Your assignment
Set down all of the records word for word.

*** The input Section Begins ***

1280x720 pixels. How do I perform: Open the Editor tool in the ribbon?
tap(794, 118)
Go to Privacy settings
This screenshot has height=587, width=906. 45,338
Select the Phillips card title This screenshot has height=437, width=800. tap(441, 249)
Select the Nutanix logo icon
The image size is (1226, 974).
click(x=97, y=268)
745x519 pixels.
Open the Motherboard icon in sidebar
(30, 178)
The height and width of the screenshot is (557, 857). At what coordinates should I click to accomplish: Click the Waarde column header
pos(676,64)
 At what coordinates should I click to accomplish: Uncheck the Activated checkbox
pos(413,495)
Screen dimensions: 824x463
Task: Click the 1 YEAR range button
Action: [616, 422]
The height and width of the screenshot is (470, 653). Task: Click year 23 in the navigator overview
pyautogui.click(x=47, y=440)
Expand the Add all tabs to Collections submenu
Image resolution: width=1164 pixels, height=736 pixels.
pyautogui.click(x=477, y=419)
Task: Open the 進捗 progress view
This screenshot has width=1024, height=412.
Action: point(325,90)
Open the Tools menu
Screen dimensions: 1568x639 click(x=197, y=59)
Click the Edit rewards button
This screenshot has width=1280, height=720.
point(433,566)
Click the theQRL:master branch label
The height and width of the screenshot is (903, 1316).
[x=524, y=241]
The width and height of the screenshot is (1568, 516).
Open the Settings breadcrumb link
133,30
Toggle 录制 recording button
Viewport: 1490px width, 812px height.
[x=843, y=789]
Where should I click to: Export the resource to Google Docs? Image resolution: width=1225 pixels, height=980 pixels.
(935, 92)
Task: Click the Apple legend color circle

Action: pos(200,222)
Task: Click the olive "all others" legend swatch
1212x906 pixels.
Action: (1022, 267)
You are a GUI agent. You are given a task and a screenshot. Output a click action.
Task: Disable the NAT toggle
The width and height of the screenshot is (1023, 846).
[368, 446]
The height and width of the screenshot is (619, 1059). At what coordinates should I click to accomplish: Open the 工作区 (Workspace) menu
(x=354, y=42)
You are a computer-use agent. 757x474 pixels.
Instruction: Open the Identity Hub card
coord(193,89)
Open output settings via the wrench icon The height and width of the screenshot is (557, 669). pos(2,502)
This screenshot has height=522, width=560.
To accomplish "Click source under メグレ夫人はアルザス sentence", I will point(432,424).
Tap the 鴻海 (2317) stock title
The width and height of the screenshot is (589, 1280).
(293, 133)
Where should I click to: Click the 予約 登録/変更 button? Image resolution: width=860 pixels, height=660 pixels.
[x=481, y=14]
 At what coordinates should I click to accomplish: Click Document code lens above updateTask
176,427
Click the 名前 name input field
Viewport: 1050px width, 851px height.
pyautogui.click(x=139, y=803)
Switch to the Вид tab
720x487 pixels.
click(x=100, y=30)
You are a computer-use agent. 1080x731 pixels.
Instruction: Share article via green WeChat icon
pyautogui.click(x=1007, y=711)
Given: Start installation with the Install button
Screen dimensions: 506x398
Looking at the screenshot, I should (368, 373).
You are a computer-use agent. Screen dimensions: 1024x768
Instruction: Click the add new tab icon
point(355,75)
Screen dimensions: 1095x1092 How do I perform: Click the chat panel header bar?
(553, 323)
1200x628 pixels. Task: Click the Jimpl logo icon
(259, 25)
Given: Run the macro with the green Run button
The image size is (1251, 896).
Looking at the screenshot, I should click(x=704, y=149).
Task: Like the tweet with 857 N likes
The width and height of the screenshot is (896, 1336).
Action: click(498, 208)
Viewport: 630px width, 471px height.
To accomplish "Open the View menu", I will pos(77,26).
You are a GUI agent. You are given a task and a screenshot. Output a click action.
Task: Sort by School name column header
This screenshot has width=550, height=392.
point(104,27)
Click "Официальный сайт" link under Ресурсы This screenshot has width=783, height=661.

*** The input Section Ends ***

Expected output
1280x720 pixels. How do I perform: Open the Editor tool in the ribbon?
tap(794, 118)
Go to Privacy settings
This screenshot has height=587, width=906. 45,338
Select the Phillips card title This screenshot has height=437, width=800. tap(441, 249)
Select the Nutanix logo icon
The image size is (1226, 974).
click(x=97, y=268)
745x519 pixels.
Open the Motherboard icon in sidebar
(30, 178)
The height and width of the screenshot is (557, 857). At what coordinates should I click to accomplish: Click the Waarde column header
pos(676,64)
 At what coordinates should I click to accomplish: Uncheck the Activated checkbox
pos(413,495)
Screen dimensions: 824x463
Task: Click the 1 YEAR range button
Action: [616, 422]
The height and width of the screenshot is (470, 653). Task: Click year 23 in the navigator overview
pyautogui.click(x=47, y=440)
Expand the Add all tabs to Collections submenu
Image resolution: width=1164 pixels, height=736 pixels.
pyautogui.click(x=477, y=419)
Task: Open the 進捗 progress view
This screenshot has width=1024, height=412.
Action: point(325,90)
Open the Tools menu
Screen dimensions: 1568x639 click(x=197, y=59)
Click the Edit rewards button
This screenshot has width=1280, height=720.
point(433,566)
Click the theQRL:master branch label
The height and width of the screenshot is (903, 1316).
[x=524, y=241]
The width and height of the screenshot is (1568, 516).
Open the Settings breadcrumb link
133,30
Toggle 录制 recording button
Viewport: 1490px width, 812px height.
[x=843, y=789]
Where should I click to: Export the resource to Google Docs? Image resolution: width=1225 pixels, height=980 pixels.
(935, 92)
Task: Click the Apple legend color circle

Action: pos(200,222)
Task: Click the olive "all others" legend swatch
1212x906 pixels.
Action: (1022, 267)
You are a GUI agent. You are given a task and a screenshot. Output a click action.
Task: Disable the NAT toggle
The width and height of the screenshot is (1023, 846).
[368, 446]
The height and width of the screenshot is (619, 1059). At what coordinates should I click to accomplish: Open the 工作区 (Workspace) menu
(x=354, y=42)
You are a computer-use agent. 757x474 pixels.
Instruction: Open the Identity Hub card
coord(193,89)
Open output settings via the wrench icon The height and width of the screenshot is (557, 669). pos(2,502)
This screenshot has height=522, width=560.
To accomplish "Click source under メグレ夫人はアルザス sentence", I will point(432,424).
Tap the 鴻海 (2317) stock title
The width and height of the screenshot is (589, 1280).
(293, 133)
Where should I click to: Click the 予約 登録/変更 button? Image resolution: width=860 pixels, height=660 pixels.
[x=481, y=14]
 At what coordinates should I click to accomplish: Click Document code lens above updateTask
176,427
Click the 名前 name input field
Viewport: 1050px width, 851px height.
pyautogui.click(x=139, y=803)
Switch to the Вид tab
720x487 pixels.
click(x=100, y=30)
You are a computer-use agent. 1080x731 pixels.
Instruction: Share article via green WeChat icon
pyautogui.click(x=1007, y=711)
Given: Start installation with the Install button
Screen dimensions: 506x398
Looking at the screenshot, I should (368, 373).
You are a computer-use agent. Screen dimensions: 1024x768
Instruction: Click the add new tab icon
point(355,75)
Screen dimensions: 1095x1092 How do I perform: Click the chat panel header bar?
(553, 323)
1200x628 pixels. Task: Click the Jimpl logo icon
(259, 25)
Given: Run the macro with the green Run button
The image size is (1251, 896).
Looking at the screenshot, I should click(x=704, y=149).
Task: Like the tweet with 857 N likes
The width and height of the screenshot is (896, 1336).
Action: click(498, 208)
Viewport: 630px width, 471px height.
To accomplish "Open the View menu", I will pos(77,26).
You are a GUI agent. You are given a task and a screenshot. Output a click action.
Task: Sort by School name column header
This screenshot has width=550, height=392.
point(104,27)
Click "Официальный сайт" link under Ресурсы This screenshot has width=783, height=661.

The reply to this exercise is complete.